Which would mean nothing at all if any of the “training models on code doesn’t require permission in the first place” theories (Fair Use or otherwise) is true, and pretty much all current models collapse into illegality if at least one of those theories isn’t true.
You can’t use a license to bind people who don't need a license.
Yes, or there should be a ROBOTS.TXT file that describes how the code in a directory may be indexed or used by machines (e.g. malware scanning okay, no LLM training, etc.) But you're probably correct that such rights should just be covered by the license itself.
Your reciprocity suggestion could also work, since it would mean any LLM trained on even a single file of GPL code would be "poisoned" in the sense that any code it produced would also be GPL. This would make people wary of using the LLM for writing code, and thus would make the creators of it wary of training it on the code.
Humans are also not allowed to simply regurgitate GPL code verbatim, even if they do it by committing the code to memory.

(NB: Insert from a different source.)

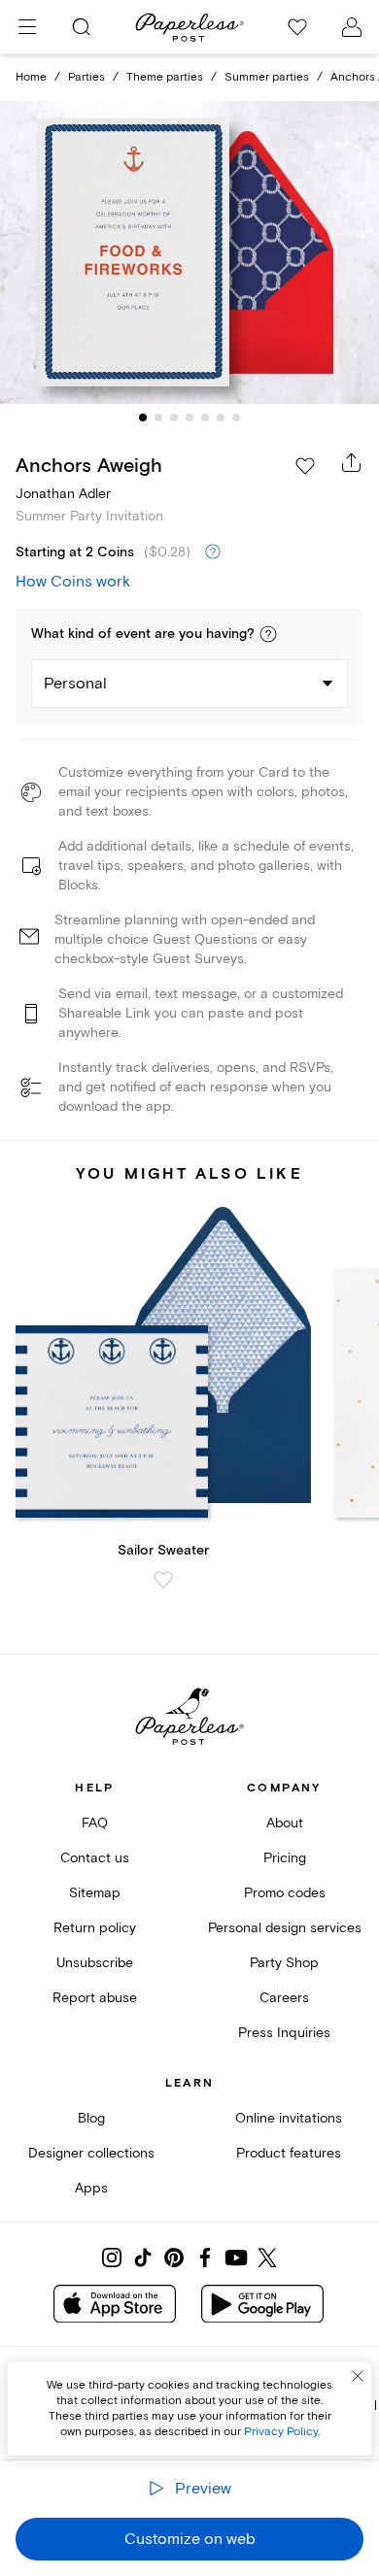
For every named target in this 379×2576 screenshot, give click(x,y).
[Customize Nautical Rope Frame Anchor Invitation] (189, 252)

There's a reason clean room implementations are a thing, sometimes even the appearance of someone possibly remembering code verbatim is risky enough to warrant extra care. That said usually the risks are acceptable even without extra measures because you can hold the humans responsible.
Now just because you don't understand a language model and call its fitting procedure 'learning' doesn't mean that it is doing anything even remotely similar. And even if it does then it has no legal responsibilities so if you want to distribute it then you as the distributor need to assume responsibility for all the copyrights such an act could possibly infringe.
There are measures you can take to try to prevent the information from any one code base from entering the model verbatim, by severely restricting the model size or carefully obfuscating the data, but to my knowledge nobody has used any method that gives any proven measure of security.
If an AI model regurgitates GPL licensed code verbatim, that code is already protected by copyright and there is no need to update the GPL to cover it specifically.
This can be solved with automated tools that review your code for copyright violations.
But to be honest, this is a non-issue. Copilot (and co) rarely outputs copyrighted code verbatim and when it does, it's usually too small or too trivial to fall under copyright protection. I made a prediction last year that no one will get sued from using Copilot generated code and I believe it has held so far[0].
I understand language models quite well. I have published research on this on renowned conferences.
I also know how they learn. And I know how the biological brain learns. The differences are just technical. The underlying concept is really the same: Both learn by adjusting the neuronal strengths between neurons based on what they see.
Legal responsibilities is sth different. This is up to politics to decide.
My argument is purely on the fact that what humans do and what machines do is extremely similar, and the differences are just technical and don't really matter here. This is often misunderstood by people who think that machines don't really learn like humans.
Computers aren’t humans. There’s no reason licenses should treat them the same way when completely different considerations of fairness and economic impact apply.
You can very much be sued for working on a proprietary project and then trying to reproduce it somewhere else. That's why clean-room reimplementations have to make sure that no contributor has seen the original code.
I think it's an open question if that would actually work. I would guess that if the courts decided that worked, we'd see a GPL 4 with that sort of clause.